Und hier kommen die sekundären Kennzahlen ins Spiel. Sie helfen, das Problem einzugrenzen. Besonders wichtig sind die Trächtigkeitsrate, der Besamungserfolg pro Belegung und der Trächtigkeitsindex – also die durchschnittliche Anzahl Besamungen bis zur Trächtigkeit. In vielen Fällen zeigt sich: Die Kühe werden zwar belegt, aber nicht trächtig. Ein typisches Zeichen für die sogenannte «Akonzeption», also Fruchtbarkeitsprobleme trotz scheinbar korrektem Besamungsmanagement.

«Brunstlosigkeit» häufig

Die Ursachen für schlechte Fruchtbarkeit sind vielfältig. Ein häufiges Problem ist die sogenannte Brunstlosigkeit, also das Ausbleiben oder Übersehen der Brunst. Hier spielen sowohl biologische als auch managementbedingte Faktoren eine Rolle. Negative Energiebilanzen nach der Abkalbung, Stoffwechselerkrankungen oder eben Hitzestress können dazu führen, dass der Zyklus verzögert einsetzt oder die Brunst nicht deutlich sichtbar wird. Aber auch ungenügende Beobachtung, Zeitmangel oder fehlende Hilfsmittel führen dazu, dass Tiere nicht rechtzeitig erkannt und belegt werden.

Wenn die Belegung erfolgt, aber die Trächtigkeit ausbleibt, sind Embryonaltod, schlechte Spermaqualität, Infektionen der Gebärmutter oder Besamungsfehler mögliche Ursachen. Besonders heikel ist der Zeitraum zwischen der dritten und siebten Woche nach der Abkalbung: Erkrankungen wie Endometritis, Milchfieber oder Ketose wirken sich in dieser sensiblen Phase direkt auf Zyklus, Eisprung und Embryoentwicklung aus.

25 Betriebe unter der Lupe

Eine Auswertung von 25 Milchviehbetrieben im Rahmen der Bestandesbetreuung zeigt: Die häufigste Ursache für Fruchtbarkeitsprobleme war Akonzeption (36 %), gefolgt von Brunstlosigkeit (32 %). Interessant ist auch der Zusammenhang zur Milchleistung. Betriebe mit sehr hohen 305-Tage-Leistungen wiesen häufiger verlängerte Serviceperioden und tiefere Trächtigkeitsraten auf. Auch der Anteil an Gebärmutterinfektionen 22 bis 60 Tage nach der Abkalbung war auffällig hoch.
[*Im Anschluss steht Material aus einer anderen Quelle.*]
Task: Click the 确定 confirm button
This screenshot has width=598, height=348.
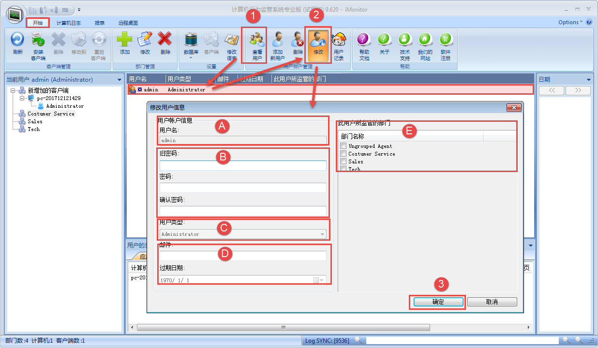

Zysten, sowohl vor als auch nach dem 60. Tag nach der Geburt, traten regelmässig auf und trugen ebenfalls zur verlängerten Rastzeit bei. Wie Michèle Bodmer sagt, würden solche Erkenntnisse bestätigen, dass Hochleistung ein hochpräzises Management brauchen – denn Fehler in Fütterung, Haltung oder Beobachtung würden sich unmittelbar auf die Fruchtbarkeit auswirken.

Wichtige Kennzahlen zur Fruchtbarkeit (Zielwerte in Klammern):

  • Serviceperiode: 156 Tage (Ziel: 95 Tage)
  • Erstkalbealter: 28 Monate (Ziel: 24 bis 26 Monate)
  • Trächtigkeitsrate: 18 % (Ziel: >20 %)
  • Trächtigkeitsindex: 2,9 (Ziel: <1,7)
  • Besamungserfolg 1. Belegung: 25 % (Ziel: 50 %)

Milchleistung ausschlaggebend

Die Anforderungen an Management und Tiergesundheit steigen mit der Milchleistung. Besonders in heissen Sommermonaten wird klar, dass eine gute Fruchtbarkeit kein Selbstläufer ist. Fütterung, Haltungsbedingungen und die Erkennung von Risikotieren müssen noch gezielter überwacht und verbessert werden.

Zukunftsweisend könnten laut Michèle Bodmer auch züchterische Ansätze sein – etwa die Selektion auf flachere Laktationskurven oder höhere Fitnesszuchtwerte. Und nicht zuletzt ist die strukturierte Bestandesbetreuung ein wichtiges Werkzeug, um Fruchtbarkeitsprobleme frühzeitig zu erkennen und Gegenmassnahmen einzuleiten.